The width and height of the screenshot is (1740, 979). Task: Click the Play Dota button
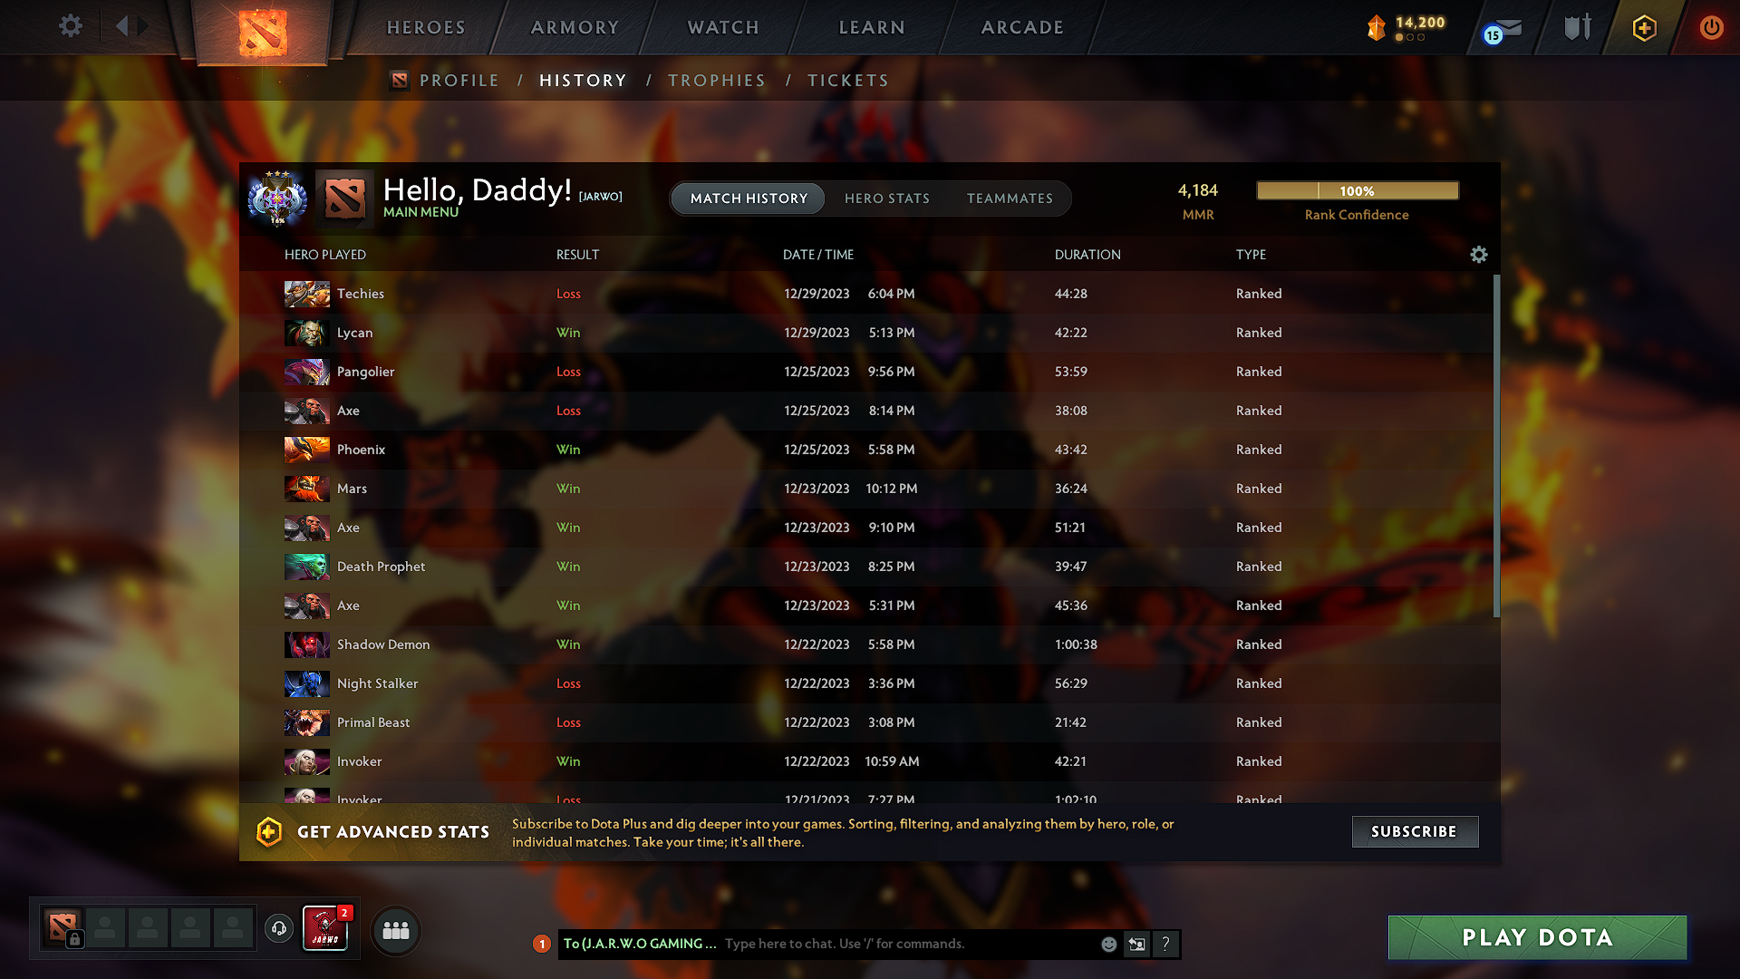click(x=1537, y=937)
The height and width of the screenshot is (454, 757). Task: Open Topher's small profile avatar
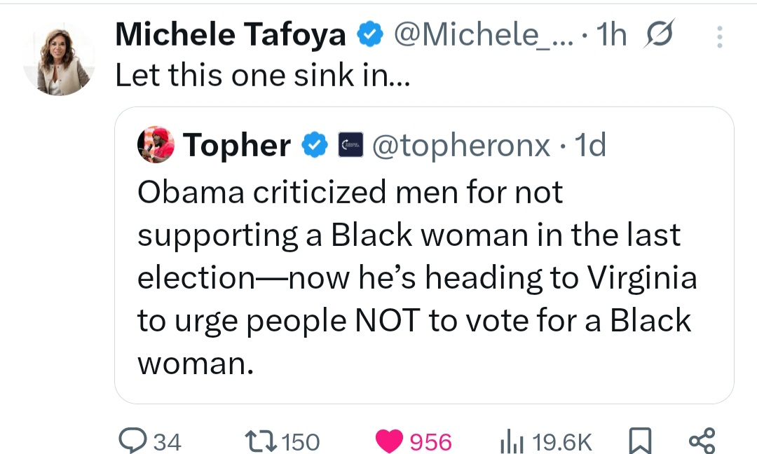(156, 145)
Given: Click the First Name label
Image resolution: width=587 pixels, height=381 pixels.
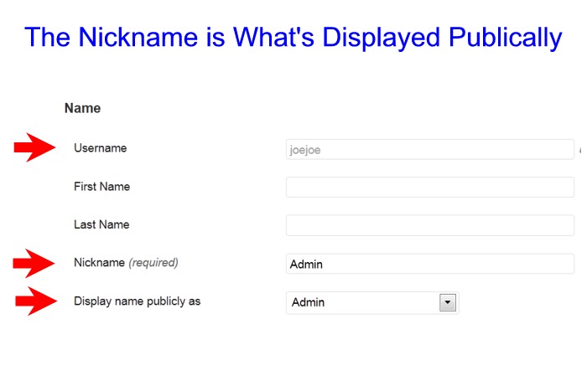Looking at the screenshot, I should (x=101, y=187).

## ABOUT THIS TASK
Print the listing verbatim; no pictures.

## RESPONSE AREA
The width and height of the screenshot is (1740, 979). Task: Click the Play Dota button
click(x=1537, y=937)
The height and width of the screenshot is (454, 757). Task: Open Topher's small profile avatar
(156, 145)
Given: Click the First Name label
Image resolution: width=587 pixels, height=381 pixels.
Looking at the screenshot, I should (x=101, y=187).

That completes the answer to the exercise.